Of Crime and Passion

First of all, I’d like to apologize to all my followers out there for not writing in such a long while. It seems once life speeds up and throws one thing after another at you, plus the lack of inspiration, writing seems to take a back seat to everything else going on in life.

To make everyone aware, my paternal Grandmother passed away this weekend. As you’ve most likely discerned from my previous posts, I’ve always been close to my Grandmothers. Even though I may have been closer to my maternal Grandmother (my Grandmother who passed away this weekend lived much farther away, so distance played a large part in our closeness growing up), that in no way diminishes the love I have for her. But that, as they say, is another topic for another time, when my head can wrap itself around everything that has transpired over the last few days.

The biggest news to come out of this weekend is, obviously, the mass shooting at a gay nightclub in Orlando, Florida. With everything going on in my own life, I was one of the last to hear the news until much later. It seems around fifty people were killed, along with an additional fifty-or-so people wounded when a shooter opened fire on a crowd inside a gay nightclub in Orlando named Pulse. I’ve heard some call it one of the worst mass-shootings in modern American history.

Dataset section:
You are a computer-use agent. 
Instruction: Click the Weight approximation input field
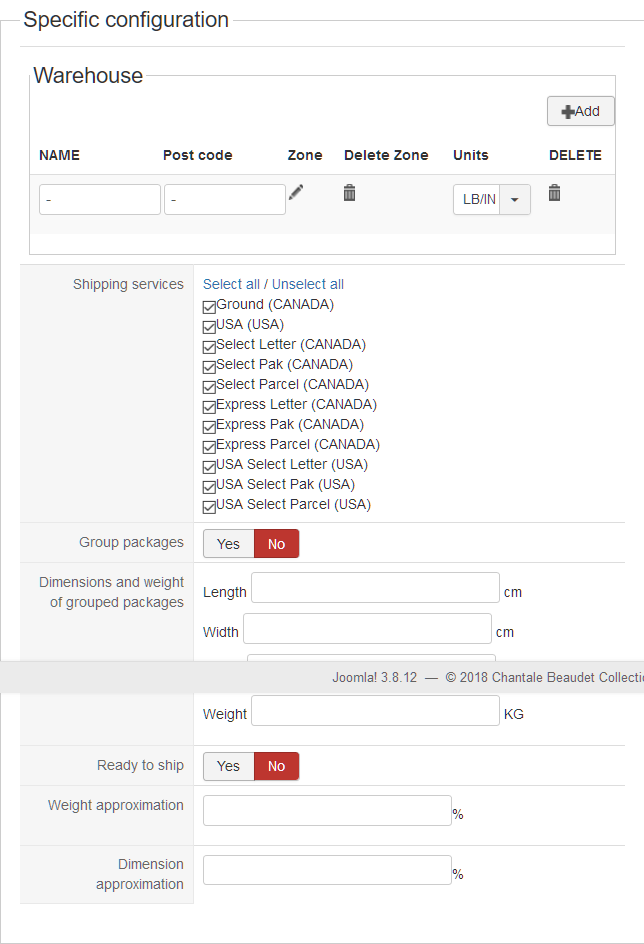[x=327, y=811]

Do this:
Answer these questions about the blog post above:
1. Which grandmother does the writer say passed away this weekend?
2. What does the writer say played a large part in their closeness with her while growing up?
3. What was the name of the Orlando nightclub where the shooting took place?

Solution to this task:
1. The writer's paternal grandmother.
2. Distance, because she lived much farther away.
3. Pulse.